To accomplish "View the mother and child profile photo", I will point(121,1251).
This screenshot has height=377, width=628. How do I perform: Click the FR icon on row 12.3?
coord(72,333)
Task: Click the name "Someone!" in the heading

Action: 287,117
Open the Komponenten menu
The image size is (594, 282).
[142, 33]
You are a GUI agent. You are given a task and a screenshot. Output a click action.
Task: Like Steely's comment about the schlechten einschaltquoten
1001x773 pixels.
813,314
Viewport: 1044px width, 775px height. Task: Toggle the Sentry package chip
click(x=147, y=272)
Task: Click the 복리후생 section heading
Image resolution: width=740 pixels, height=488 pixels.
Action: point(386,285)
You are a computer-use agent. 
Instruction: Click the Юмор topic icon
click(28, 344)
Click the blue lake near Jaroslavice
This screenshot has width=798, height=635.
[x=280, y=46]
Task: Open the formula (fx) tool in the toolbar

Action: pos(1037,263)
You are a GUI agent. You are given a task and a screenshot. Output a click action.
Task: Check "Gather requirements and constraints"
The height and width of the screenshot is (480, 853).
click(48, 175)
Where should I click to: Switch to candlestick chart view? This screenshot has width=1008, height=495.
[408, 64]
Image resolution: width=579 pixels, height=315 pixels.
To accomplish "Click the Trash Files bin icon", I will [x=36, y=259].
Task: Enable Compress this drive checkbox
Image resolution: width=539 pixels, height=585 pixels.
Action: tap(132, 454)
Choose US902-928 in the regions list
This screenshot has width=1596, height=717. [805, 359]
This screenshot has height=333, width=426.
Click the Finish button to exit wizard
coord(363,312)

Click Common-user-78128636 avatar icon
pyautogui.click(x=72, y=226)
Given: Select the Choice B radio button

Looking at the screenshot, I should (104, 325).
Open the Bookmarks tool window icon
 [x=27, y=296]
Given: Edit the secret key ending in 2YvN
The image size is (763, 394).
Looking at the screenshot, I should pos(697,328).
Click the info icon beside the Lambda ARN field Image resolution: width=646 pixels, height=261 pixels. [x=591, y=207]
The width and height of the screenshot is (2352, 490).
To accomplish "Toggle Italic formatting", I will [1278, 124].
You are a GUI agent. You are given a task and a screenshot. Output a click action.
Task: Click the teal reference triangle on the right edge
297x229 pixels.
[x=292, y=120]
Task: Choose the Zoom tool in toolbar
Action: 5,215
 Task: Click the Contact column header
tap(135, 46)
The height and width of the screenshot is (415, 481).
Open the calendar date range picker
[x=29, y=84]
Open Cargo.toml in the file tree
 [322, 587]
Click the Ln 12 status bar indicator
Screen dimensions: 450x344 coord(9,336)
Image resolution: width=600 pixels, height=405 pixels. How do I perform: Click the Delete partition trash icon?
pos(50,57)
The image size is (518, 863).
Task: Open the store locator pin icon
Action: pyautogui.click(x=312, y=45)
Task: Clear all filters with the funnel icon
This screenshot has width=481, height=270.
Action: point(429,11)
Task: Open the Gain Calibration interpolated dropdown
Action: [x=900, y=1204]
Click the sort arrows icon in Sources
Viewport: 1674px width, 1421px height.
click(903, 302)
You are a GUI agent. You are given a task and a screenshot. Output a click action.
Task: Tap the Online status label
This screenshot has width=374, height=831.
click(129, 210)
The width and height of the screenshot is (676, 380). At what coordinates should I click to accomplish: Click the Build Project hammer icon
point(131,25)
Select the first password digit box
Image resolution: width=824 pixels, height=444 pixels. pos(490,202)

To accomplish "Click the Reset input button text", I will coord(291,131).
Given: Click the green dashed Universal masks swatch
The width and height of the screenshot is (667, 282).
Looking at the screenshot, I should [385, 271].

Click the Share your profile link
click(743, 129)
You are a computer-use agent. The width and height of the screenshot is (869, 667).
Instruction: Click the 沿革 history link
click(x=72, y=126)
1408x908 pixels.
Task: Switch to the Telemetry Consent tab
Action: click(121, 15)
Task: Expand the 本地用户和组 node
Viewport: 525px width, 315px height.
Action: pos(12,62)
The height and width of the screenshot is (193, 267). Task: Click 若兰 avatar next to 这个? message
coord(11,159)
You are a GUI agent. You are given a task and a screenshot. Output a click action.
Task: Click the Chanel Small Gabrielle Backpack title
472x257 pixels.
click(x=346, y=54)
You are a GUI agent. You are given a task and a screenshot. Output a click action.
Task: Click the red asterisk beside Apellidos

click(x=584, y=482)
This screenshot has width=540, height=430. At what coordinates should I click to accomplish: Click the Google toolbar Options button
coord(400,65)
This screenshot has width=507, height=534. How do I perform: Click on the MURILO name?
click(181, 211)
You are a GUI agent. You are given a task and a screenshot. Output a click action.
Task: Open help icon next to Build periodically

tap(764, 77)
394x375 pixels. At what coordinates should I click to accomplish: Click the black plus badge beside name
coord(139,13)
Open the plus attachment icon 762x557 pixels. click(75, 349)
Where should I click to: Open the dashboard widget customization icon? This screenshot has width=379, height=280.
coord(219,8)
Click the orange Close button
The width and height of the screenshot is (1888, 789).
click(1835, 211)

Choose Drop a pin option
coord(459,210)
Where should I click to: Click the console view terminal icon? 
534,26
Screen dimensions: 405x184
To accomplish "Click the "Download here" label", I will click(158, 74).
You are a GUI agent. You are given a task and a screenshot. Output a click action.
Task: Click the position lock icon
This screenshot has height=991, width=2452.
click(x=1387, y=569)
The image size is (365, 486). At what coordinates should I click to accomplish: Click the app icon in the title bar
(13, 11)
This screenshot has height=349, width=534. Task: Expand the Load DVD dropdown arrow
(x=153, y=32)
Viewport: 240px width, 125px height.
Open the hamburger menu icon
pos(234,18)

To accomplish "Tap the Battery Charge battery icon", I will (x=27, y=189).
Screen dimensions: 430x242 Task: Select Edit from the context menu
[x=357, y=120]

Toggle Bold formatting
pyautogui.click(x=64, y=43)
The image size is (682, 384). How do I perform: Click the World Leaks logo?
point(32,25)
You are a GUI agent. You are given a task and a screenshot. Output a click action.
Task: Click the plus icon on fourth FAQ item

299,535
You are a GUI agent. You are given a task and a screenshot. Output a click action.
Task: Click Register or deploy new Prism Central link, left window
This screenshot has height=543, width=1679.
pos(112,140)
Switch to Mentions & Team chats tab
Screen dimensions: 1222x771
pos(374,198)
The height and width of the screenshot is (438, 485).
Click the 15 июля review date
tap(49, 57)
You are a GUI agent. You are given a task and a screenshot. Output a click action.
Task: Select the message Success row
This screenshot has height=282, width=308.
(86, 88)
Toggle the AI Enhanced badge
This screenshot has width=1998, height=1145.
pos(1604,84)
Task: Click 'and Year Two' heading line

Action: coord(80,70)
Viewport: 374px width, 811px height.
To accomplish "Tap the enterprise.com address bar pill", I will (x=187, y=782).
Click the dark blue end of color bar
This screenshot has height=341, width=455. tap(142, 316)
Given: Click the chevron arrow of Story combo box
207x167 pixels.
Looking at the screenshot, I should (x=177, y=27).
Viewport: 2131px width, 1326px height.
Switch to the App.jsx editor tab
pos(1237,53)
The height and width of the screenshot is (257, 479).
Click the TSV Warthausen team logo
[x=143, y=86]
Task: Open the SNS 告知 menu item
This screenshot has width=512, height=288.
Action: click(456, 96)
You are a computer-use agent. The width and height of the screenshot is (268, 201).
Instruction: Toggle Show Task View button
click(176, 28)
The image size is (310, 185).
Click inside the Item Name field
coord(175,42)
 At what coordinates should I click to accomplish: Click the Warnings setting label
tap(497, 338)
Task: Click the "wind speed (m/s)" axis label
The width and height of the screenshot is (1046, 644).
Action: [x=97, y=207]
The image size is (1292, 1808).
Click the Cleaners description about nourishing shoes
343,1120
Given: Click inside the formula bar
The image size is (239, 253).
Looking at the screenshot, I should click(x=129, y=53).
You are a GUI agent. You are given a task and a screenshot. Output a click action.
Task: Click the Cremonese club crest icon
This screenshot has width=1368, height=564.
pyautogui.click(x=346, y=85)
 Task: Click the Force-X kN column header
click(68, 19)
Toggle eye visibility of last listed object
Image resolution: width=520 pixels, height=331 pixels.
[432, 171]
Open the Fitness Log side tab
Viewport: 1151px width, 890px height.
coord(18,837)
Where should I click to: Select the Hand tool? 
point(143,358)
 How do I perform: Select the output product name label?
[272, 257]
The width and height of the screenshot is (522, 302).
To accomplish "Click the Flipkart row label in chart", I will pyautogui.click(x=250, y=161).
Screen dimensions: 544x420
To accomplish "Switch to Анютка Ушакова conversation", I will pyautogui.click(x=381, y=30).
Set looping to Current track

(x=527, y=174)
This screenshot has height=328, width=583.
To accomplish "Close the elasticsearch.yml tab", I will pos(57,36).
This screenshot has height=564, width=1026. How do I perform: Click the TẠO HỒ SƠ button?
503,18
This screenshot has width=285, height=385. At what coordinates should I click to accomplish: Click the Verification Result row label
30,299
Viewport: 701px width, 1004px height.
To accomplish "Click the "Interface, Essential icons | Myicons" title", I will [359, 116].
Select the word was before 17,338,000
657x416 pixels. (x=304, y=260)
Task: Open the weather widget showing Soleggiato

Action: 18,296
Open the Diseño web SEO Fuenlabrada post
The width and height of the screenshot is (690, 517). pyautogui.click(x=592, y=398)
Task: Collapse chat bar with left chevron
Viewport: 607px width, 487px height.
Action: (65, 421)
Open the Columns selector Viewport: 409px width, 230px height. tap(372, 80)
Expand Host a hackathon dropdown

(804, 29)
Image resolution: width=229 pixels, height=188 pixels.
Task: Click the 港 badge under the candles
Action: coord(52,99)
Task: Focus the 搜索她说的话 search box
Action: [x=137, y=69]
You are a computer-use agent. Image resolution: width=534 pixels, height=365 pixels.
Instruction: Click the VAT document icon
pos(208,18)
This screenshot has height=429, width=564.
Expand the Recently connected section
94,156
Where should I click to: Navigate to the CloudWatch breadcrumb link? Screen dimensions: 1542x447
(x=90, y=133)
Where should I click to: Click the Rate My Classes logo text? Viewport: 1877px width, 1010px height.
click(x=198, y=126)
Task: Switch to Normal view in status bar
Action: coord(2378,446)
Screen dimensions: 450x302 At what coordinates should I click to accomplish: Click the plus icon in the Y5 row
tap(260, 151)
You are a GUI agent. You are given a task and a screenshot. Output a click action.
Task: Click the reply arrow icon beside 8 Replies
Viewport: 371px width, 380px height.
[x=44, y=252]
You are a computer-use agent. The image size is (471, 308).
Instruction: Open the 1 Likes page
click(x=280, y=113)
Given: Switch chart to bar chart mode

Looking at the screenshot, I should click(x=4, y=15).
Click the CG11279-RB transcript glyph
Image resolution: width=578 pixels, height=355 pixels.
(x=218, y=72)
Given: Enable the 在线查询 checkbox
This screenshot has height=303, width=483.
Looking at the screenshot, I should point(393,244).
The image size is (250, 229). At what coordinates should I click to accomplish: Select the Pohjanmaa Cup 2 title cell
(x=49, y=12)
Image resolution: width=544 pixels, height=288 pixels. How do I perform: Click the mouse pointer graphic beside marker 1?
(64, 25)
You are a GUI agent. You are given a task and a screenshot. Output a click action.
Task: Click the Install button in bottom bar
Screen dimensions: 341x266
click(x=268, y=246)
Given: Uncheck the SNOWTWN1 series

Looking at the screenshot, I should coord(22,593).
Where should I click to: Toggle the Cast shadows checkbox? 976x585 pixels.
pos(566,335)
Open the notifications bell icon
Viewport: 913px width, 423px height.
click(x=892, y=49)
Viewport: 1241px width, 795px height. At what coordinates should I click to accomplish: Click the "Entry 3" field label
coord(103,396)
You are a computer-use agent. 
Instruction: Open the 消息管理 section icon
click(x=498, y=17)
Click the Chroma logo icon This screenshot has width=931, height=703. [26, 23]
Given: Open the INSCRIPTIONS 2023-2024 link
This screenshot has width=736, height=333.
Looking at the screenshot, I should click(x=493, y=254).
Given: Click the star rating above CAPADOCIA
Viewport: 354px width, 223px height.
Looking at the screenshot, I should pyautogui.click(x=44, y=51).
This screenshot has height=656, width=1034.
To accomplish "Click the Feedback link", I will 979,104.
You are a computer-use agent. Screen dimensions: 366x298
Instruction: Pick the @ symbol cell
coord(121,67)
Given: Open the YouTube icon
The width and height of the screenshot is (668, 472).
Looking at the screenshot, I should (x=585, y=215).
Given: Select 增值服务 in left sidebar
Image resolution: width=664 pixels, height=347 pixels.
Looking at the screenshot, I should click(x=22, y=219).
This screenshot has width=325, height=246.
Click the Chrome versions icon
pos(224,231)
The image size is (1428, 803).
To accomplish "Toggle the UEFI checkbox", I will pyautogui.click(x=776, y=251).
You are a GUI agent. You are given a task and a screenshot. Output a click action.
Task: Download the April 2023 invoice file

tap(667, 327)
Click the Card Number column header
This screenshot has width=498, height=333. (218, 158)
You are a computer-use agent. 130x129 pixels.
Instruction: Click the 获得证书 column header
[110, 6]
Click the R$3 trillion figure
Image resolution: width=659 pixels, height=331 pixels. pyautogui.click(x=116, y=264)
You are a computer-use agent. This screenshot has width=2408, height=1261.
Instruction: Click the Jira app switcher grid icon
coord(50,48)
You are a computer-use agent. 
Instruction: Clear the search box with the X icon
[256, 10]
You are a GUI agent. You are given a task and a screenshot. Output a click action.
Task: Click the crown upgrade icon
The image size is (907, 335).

***

Rewrite the lines from the first one through the line with "[x=280, y=46]", putting "Components" in place of "Komponenten" and leaving everything else the same.

> Result of this task
To accomplish "View the mother and child profile photo", I will point(121,1251).
This screenshot has height=377, width=628. How do I perform: Click the FR icon on row 12.3?
coord(72,333)
Task: Click the name "Someone!" in the heading

Action: 287,117
Open the Components menu
The image size is (594, 282).
[142, 33]
You are a GUI agent. You are given a task and a screenshot. Output a click action.
Task: Like Steely's comment about the schlechten einschaltquoten
1001x773 pixels.
813,314
Viewport: 1044px width, 775px height. Task: Toggle the Sentry package chip
click(x=147, y=272)
Task: Click the 복리후생 section heading
Image resolution: width=740 pixels, height=488 pixels.
Action: point(386,285)
You are a computer-use agent. 
Instruction: Click the Юмор topic icon
click(28, 344)
Click the blue lake near Jaroslavice
This screenshot has width=798, height=635.
[x=280, y=46]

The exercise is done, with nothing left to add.